[Begin DATA EXCERPTS]
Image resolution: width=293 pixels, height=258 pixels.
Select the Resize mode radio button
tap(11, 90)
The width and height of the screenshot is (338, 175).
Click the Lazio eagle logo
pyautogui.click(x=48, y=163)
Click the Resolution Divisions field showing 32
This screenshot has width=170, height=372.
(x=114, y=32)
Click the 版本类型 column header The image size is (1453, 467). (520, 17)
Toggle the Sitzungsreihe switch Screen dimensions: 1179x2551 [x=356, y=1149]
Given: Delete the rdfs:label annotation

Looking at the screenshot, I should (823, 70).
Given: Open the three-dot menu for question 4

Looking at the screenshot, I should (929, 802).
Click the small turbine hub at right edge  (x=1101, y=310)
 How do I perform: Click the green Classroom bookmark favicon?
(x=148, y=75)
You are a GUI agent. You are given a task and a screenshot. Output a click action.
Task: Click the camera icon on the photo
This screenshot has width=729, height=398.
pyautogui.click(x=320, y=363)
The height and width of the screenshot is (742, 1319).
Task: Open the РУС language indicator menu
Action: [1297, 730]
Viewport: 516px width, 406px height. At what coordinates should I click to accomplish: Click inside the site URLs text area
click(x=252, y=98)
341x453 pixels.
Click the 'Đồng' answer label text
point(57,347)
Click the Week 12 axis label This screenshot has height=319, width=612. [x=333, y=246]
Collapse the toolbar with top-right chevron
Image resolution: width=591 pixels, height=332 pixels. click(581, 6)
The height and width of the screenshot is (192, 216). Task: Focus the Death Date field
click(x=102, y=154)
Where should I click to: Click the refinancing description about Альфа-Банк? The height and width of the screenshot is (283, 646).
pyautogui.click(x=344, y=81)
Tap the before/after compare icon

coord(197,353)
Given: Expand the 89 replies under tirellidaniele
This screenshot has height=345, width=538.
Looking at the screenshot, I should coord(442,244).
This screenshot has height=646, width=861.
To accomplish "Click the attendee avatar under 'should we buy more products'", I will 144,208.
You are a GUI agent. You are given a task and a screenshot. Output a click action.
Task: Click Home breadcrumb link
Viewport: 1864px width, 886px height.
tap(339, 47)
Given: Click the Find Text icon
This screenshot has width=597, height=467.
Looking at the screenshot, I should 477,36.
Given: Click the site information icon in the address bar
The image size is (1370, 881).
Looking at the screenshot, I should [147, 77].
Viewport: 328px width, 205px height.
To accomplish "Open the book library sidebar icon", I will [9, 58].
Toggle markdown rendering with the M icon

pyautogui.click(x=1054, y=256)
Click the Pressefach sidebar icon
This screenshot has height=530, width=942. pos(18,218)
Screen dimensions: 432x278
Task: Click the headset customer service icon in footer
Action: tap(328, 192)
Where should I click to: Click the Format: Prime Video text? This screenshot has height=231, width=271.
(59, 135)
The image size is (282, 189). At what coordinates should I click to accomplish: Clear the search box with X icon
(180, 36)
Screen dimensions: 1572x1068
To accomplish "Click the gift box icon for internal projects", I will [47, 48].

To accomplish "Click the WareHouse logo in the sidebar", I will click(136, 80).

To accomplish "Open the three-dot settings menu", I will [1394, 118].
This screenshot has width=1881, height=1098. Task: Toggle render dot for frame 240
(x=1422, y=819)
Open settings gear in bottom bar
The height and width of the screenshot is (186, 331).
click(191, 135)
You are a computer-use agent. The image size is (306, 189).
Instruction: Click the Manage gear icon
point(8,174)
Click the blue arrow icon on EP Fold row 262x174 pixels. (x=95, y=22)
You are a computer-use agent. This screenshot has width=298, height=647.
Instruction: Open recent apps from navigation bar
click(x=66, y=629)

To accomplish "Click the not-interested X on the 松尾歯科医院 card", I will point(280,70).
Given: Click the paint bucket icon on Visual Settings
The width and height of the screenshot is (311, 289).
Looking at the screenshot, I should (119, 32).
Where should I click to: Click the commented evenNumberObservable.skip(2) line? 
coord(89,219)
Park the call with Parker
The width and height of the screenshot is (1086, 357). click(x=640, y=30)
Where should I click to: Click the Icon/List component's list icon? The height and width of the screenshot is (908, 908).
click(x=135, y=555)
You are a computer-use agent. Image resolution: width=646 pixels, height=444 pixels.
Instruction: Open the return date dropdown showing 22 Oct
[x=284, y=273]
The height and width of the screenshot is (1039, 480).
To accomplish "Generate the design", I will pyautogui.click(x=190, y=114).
[End DATA EXCERPTS]
▸ TASK TO COMPLETE
Put each line of the rows above into a JSON list of strings, with one string per line and blank lines left out.

▸ RESULT FOR THIS EXERCISE
[
  "Image resolution: width=293 pixels, height=258 pixels.",
  "Select the Resize mode radio button",
  "tap(11, 90)",
  "The width and height of the screenshot is (338, 175).",
  "Click the Lazio eagle logo",
  "pyautogui.click(x=48, y=163)",
  "Click the Resolution Divisions field showing 32",
  "This screenshot has width=170, height=372.",
  "(x=114, y=32)",
  "Click the 版本类型 column header The image size is (1453, 467). (520, 17)",
  "Toggle the Sitzungsreihe switch Screen dimensions: 1179x2551 [x=356, y=1149]",
  "Given: Delete the rdfs:label annotation",
  "Looking at the screenshot, I should (823, 70).",
  "Given: Open the three-dot menu for question 4",
  "Looking at the screenshot, I should (929, 802).",
  "Click the small turbine hub at right edge  (x=1101, y=310)",
  " How do I perform: Click the green Classroom bookmark favicon?",
  "(x=148, y=75)",
  "You are a GUI agent. You are given a task and a screenshot. Output a click action.",
  "Task: Click the camera icon on the photo",
  "This screenshot has width=729, height=398.",
  "pyautogui.click(x=320, y=363)",
  "The height and width of the screenshot is (742, 1319).",
  "Task: Open the РУС language indicator menu",
  "Action: [1297, 730]",
  "Viewport: 516px width, 406px height. At what coordinates should I click to accomplish: Click inside the site URLs text area",
  "click(x=252, y=98)",
  "341x453 pixels.",
  "Click the 'Đồng' answer label text",
  "point(57,347)",
  "Click the Week 12 axis label This screenshot has height=319, width=612. [x=333, y=246]",
  "Collapse the toolbar with top-right chevron",
  "Image resolution: width=591 pixels, height=332 pixels. click(581, 6)",
  "The height and width of the screenshot is (192, 216). Task: Focus the Death Date field",
  "click(x=102, y=154)",
  "Where should I click to: Click the refinancing description about Альфа-Банк? The height and width of the screenshot is (283, 646).",
  "pyautogui.click(x=344, y=81)",
  "Tap the before/after compare icon",
  "coord(197,353)",
  "Given: Expand the 89 replies under tirellidaniele",
  "This screenshot has height=345, width=538.",
  "Looking at the screenshot, I should coord(442,244).",
  "This screenshot has height=646, width=861.",
  "To accomplish \"Click the attendee avatar under 'should we buy more products'\", I will 144,208.",
  "You are a GUI agent. You are given a task and a screenshot. Output a click action.",
  "Task: Click Home breadcrumb link",
  "Viewport: 1864px width, 886px height.",
  "tap(339, 47)",
  "Given: Click the Find Text icon",
  "This screenshot has width=597, height=467.",
  "Looking at the screenshot, I should 477,36.",
  "Given: Click the site information icon in the address bar",
  "The image size is (1370, 881).",
  "Looking at the screenshot, I should [147, 77].",
  "Viewport: 328px width, 205px height.",
  "To accomplish \"Open the book library sidebar icon\", I will [9, 58].",
  "Toggle markdown rendering with the M icon",
  "pyautogui.click(x=1054, y=256)",
  "Click the Pressefach sidebar icon",
  "This screenshot has height=530, width=942. pos(18,218)",
  "Screen dimensions: 432x278",
  "Task: Click the headset customer service icon in footer",
  "Action: tap(328, 192)",
  "Where should I click to: Click the Format: Prime Video text? This screenshot has height=231, width=271.",
  "(59, 135)",
  "The image size is (282, 189). At what coordinates should I click to accomplish: Clear the search box with X icon",
  "(180, 36)",
  "Screen dimensions: 1572x1068",
  "To accomplish \"Click the gift box icon for internal projects\", I will [47, 48].",
  "To accomplish \"Click the WareHouse logo in the sidebar\", I will click(136, 80).",
  "To accomplish \"Open the three-dot settings menu\", I will [1394, 118].",
  "This screenshot has width=1881, height=1098. Task: Toggle render dot for frame 240",
  "(x=1422, y=819)",
  "Open settings gear in bottom bar",
  "The height and width of the screenshot is (186, 331).",
  "click(191, 135)",
  "You are a computer-use agent. The image size is (306, 189).",
  "Instruction: Click the Manage gear icon",
  "point(8,174)",
  "Click the blue arrow icon on EP Fold row 262x174 pixels. (x=95, y=22)",
  "You are a computer-use agent. This screenshot has width=298, height=647.",
  "Instruction: Open recent apps from navigation bar",
  "click(x=66, y=629)",
  "To accomplish \"Click the not-interested X on the 松尾歯科医院 card\", I will point(280,70).",
  "Given: Click the paint bucket icon on Visual Settings",
  "The width and height of the screenshot is (311, 289).",
  "Looking at the screenshot, I should (119, 32).",
  "Where should I click to: Click the commented evenNumberObservable.skip(2) line? ",
  "coord(89,219)",
  "Park the call with Parker",
  "The width and height of the screenshot is (1086, 357). click(x=640, y=30)",
  "Where should I click to: Click the Icon/List component's list icon? The height and width of the screenshot is (908, 908).",
  "click(x=135, y=555)",
  "You are a computer-use agent. Image resolution: width=646 pixels, height=444 pixels.",
  "Instruction: Open the return date dropdown showing 22 Oct",
  "[x=284, y=273]",
  "The height and width of the screenshot is (1039, 480).",
  "To accomplish \"Generate the design\", I will pyautogui.click(x=190, y=114)."
]